When it comes to cars, a straight application of F=ma does not work because there are many round bits that spin such as wheels, tires, flywheels, clutches, pulleys, etc. The equation for making round things spin faster about an axis is torque = moment of inertia * angular acceleration. With vehicles, it gets complicated because we have to apply force to get it to accelerate in a direction plus apply force to get the round things to spin. There is a concept called mass factor which calculates an effective mass that takes into account the inertia of all the rotating parts. For example, a car may have a mass of 3000lbs, but when you take into account the inertia of all the rotating bits, it’s like trying to accelerate a car that weighs 4000lbs with no rotating parts. For those of us who like to accelerate faster, we’re going to figure out the best places to reduce mass of the spinning bits to gain the most acceleration and learn about the concept of mass factor.
Visualize a tire. If you tried to apply just F=ma in calculating how fast you could get the tire to accelerate along the ground, you’d end up with the wrong answer because you’d leave out the force required to also make the tire spin. We can use a yo-yo as a great example. If you just dropped the yo-yo, it would accelerate due to the force of gravity, f=mg where gravity (g) has a value of 9.81m/s^2. Now take that same yo-yo and let it fall down while unwinding from the string. The yo-yo will fall down slower because some of the force is going towards making the yo-yo spin. So, it’s the same with all the parts that spin on a car. We’re going to start off with a little bit of math and then crunch the numbers to see how much the rotating bits of a car contribute to the mass factor.
I’m borrowing this slide from my old professor Dr. Longoria at the U. of Texas at Austin from the course ME 379M/397 Cyber Vehicle Systems. It’s part of a presentation on vehicle performance modeling that you can download. It shows the math equations for the 2d motion of a torque driven wheel. The first equation is F=ma for the Force causing translation in the x direction. The dot over the ‘v’ basically means the first derivative; so, the derivative of a velocity profile/equation is acceleration.

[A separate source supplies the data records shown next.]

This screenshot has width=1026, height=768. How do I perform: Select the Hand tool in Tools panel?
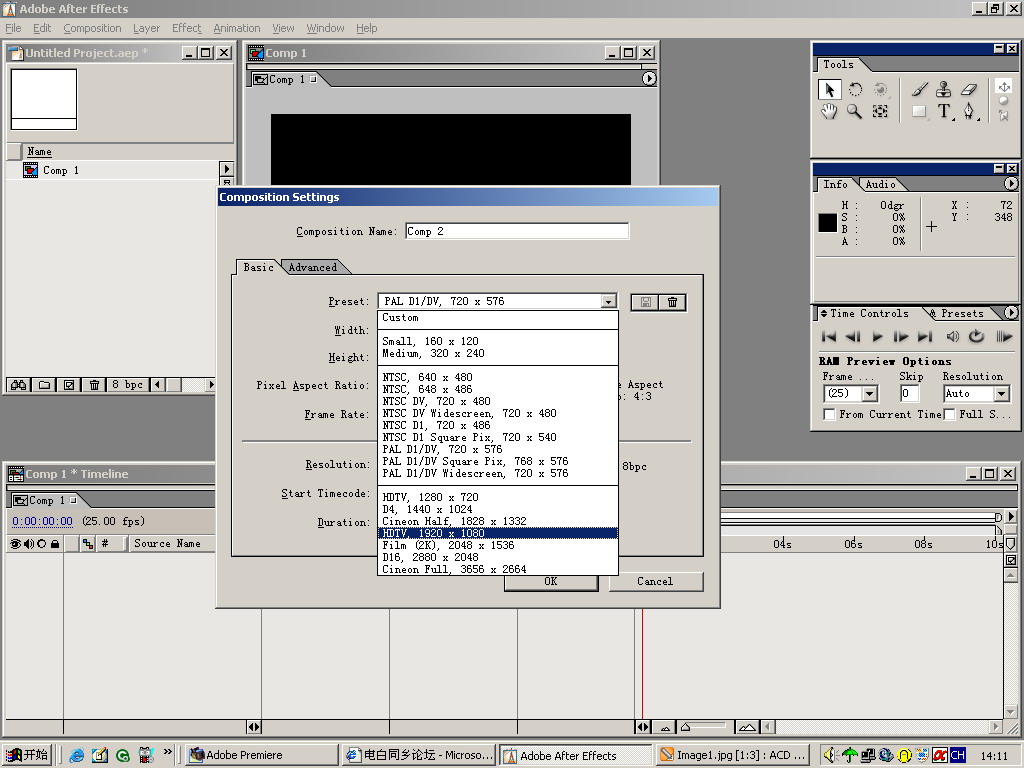pyautogui.click(x=829, y=112)
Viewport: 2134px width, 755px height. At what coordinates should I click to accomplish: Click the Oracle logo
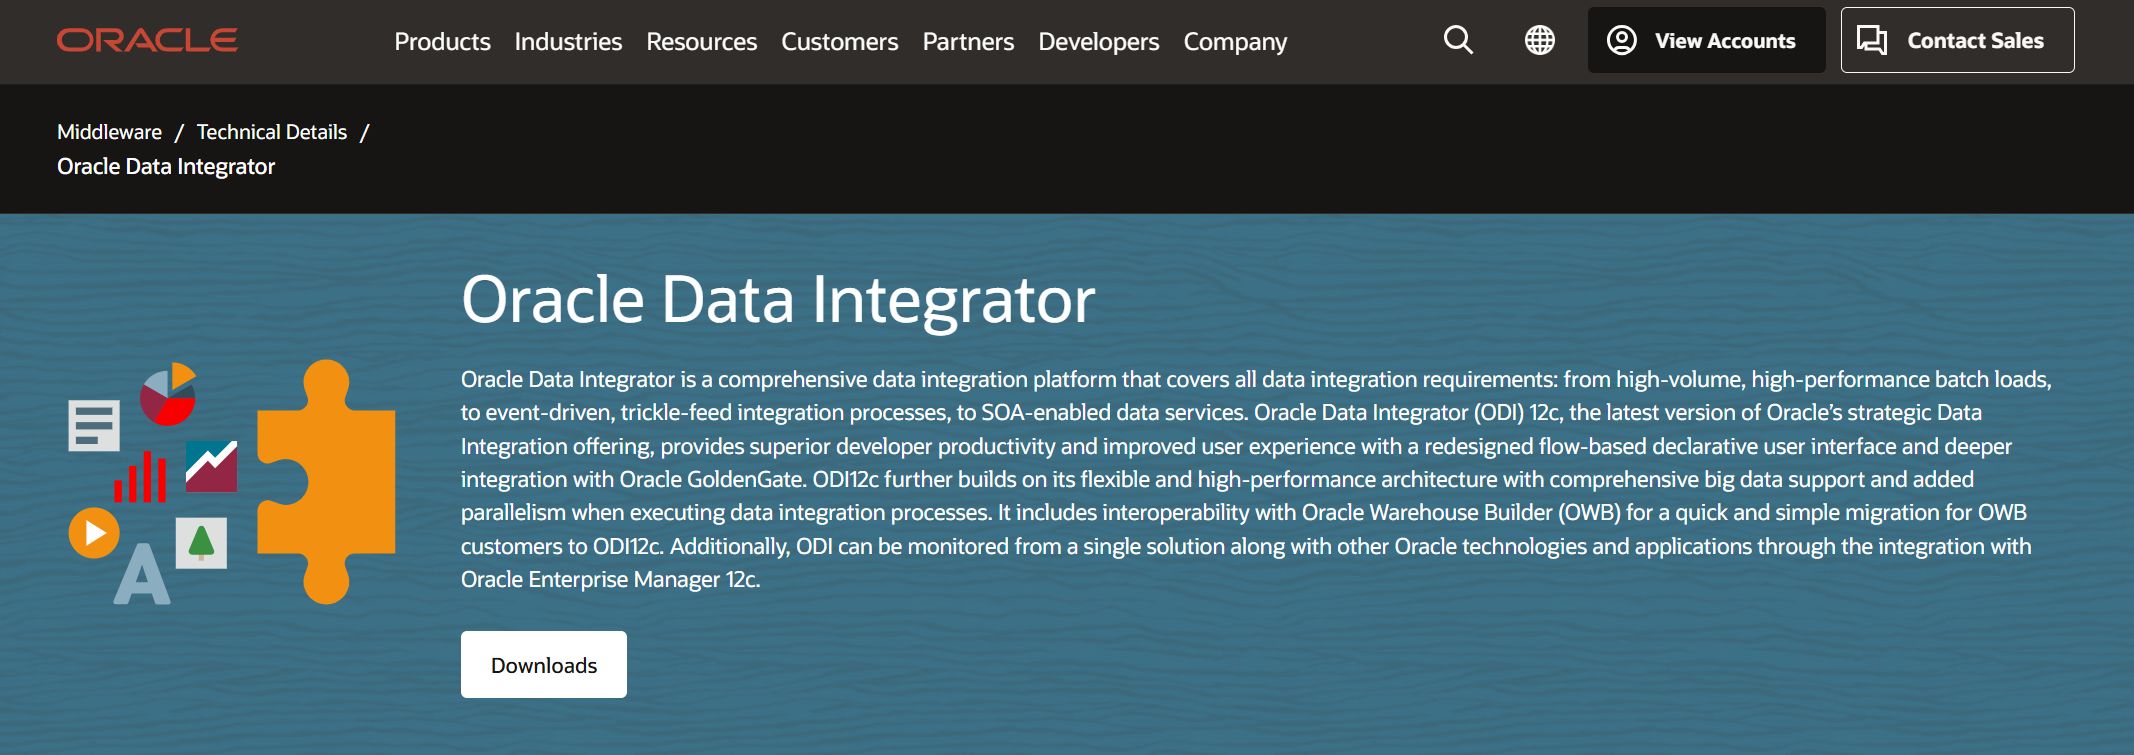point(148,41)
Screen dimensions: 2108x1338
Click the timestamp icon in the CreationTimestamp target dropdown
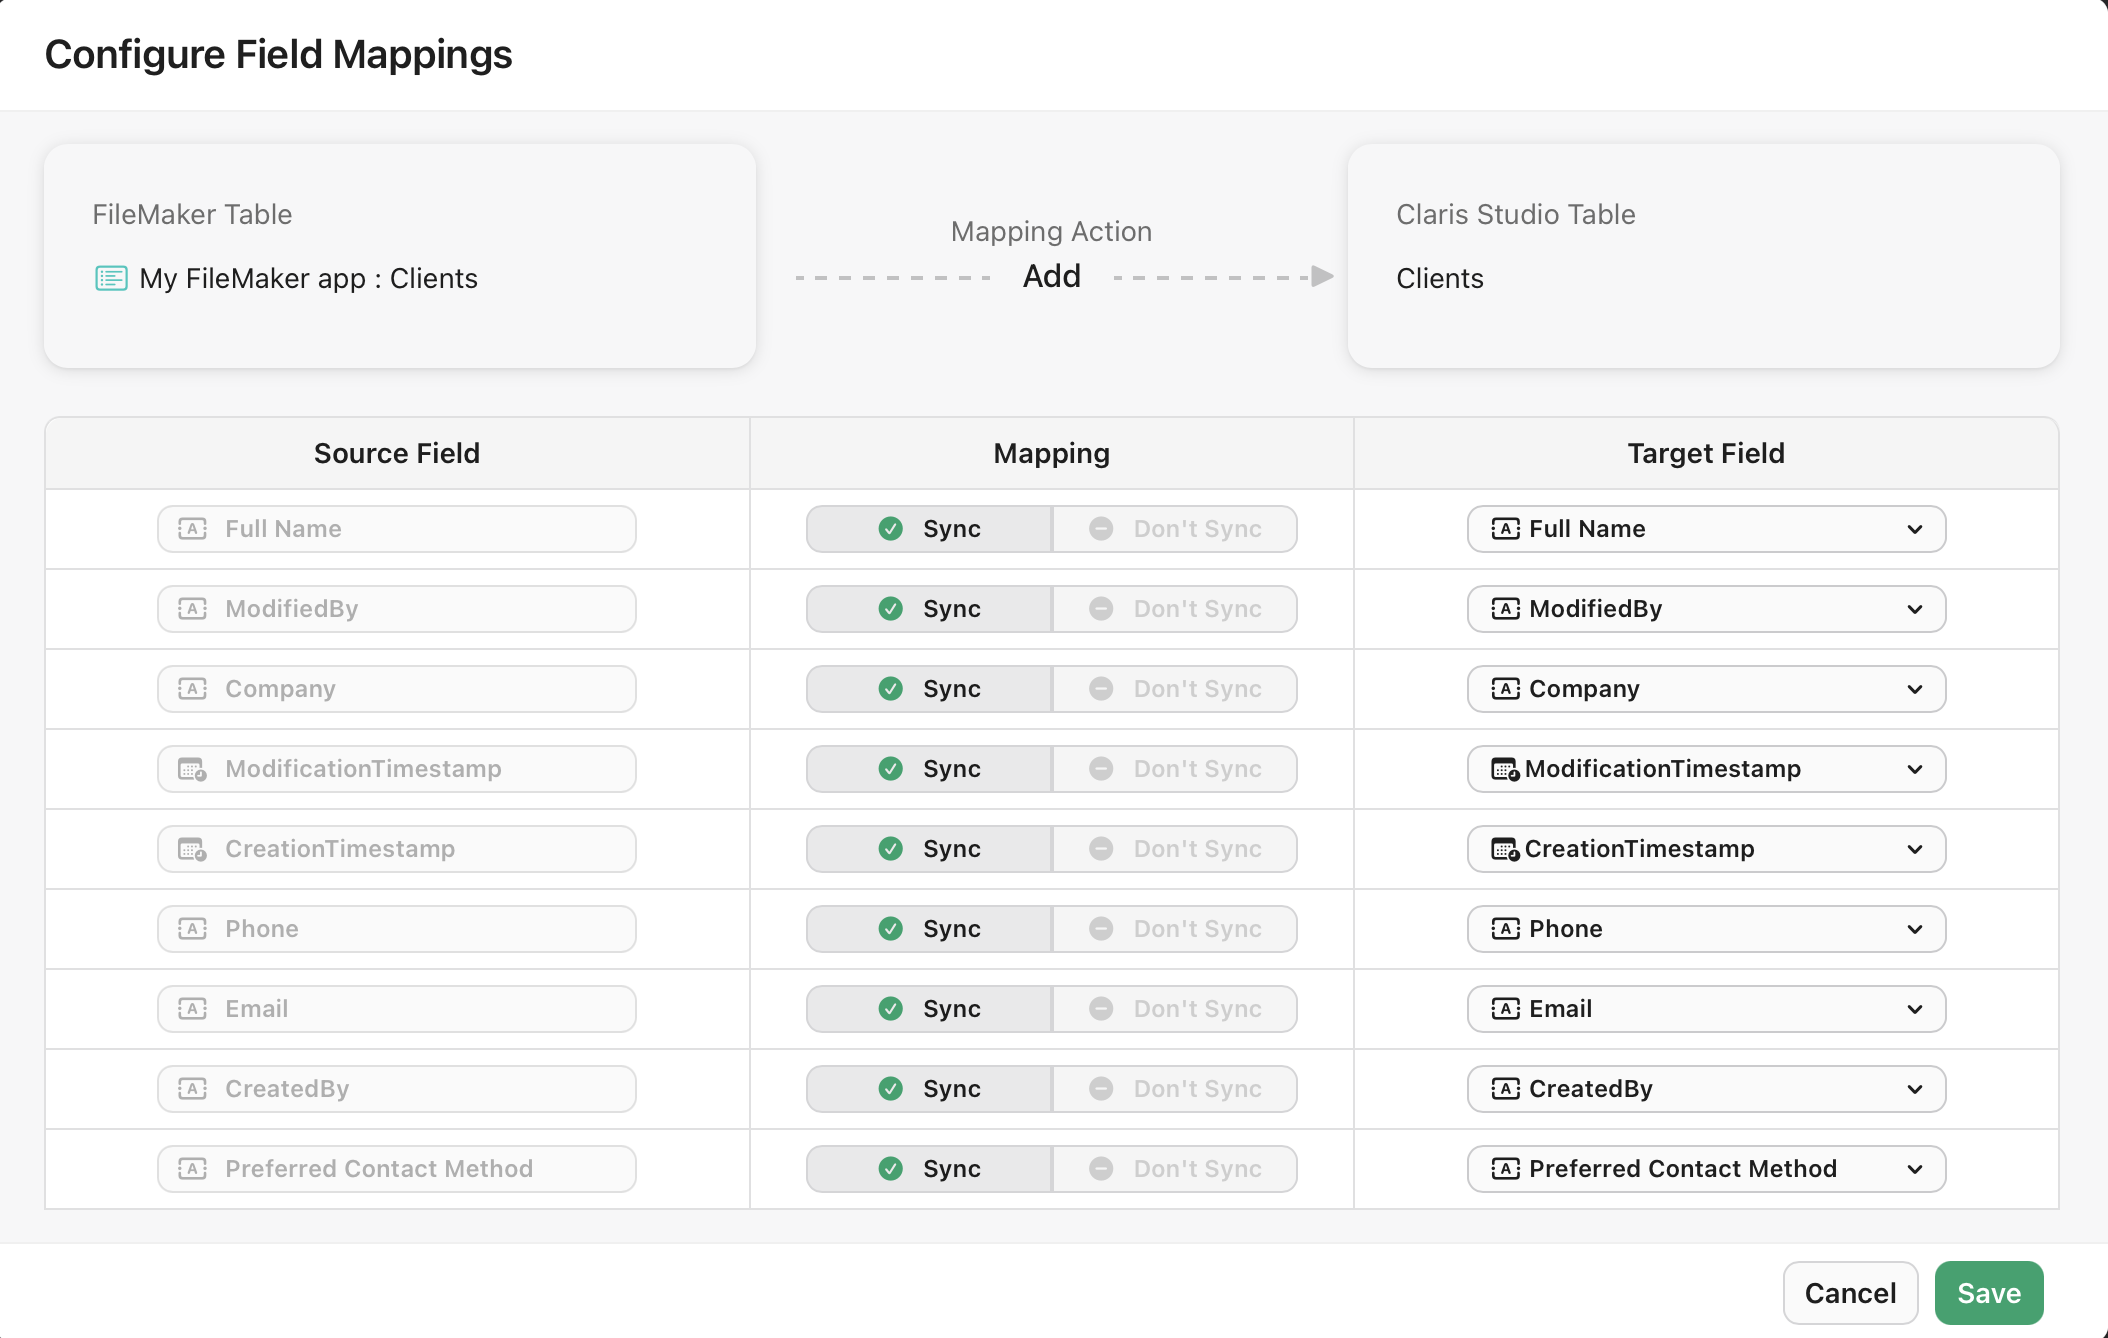(x=1503, y=848)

The second equation says that Force Z is equal and opposite of the force of gravity, so the wheel isn’t going up or down. So, no displacement in Z direction. The third equation says that Torque_d minus the torque created by Ftx * radius of the wheel (remember, torque = force * distance) is equal to the rotational inertia times the derivative of the angular velocity (= angular acceleration).
This slide shows a few of the rotating bits to be taken into consideration along with the equation for mass factor. Of importance, note that all the rotating parts that are spun up by the transmission (flywheel, clutch, engine) are multiplied by the Gear Ratio (GR) squared! Remember, gears are torque multipliers. As the equation is written in the slide, it calculates the effective mass which is equal to the vehicle mass (mv) plus the effective mass of all the rotating parts.
I made approximate (lots of assumptions…) calculations for the big rotating parts of Project S2000 and assumed a vehicle mass for 1350kg with driver based on my corner weight session.
A paper titled, “Problems of Rotational Mass in Passenger Vehicles” that you can download calculates a mass coefficient which just divides all the terms in the previous mass factor equation by the vehicle mass. Notice the flywheel has the most inertia of the engine connected parts because it’s fairly heavy and has a big radius. Inertia is a function of radius^2, so having a lot of mass out at a far radius exponentially increases the inertia. Comparing the tires to the wheels, the tires only weigh about a third more but have around three times the inertia because the mass is all hung out at a larger radius. The crank and rods account for much less inertia compared the flywheel.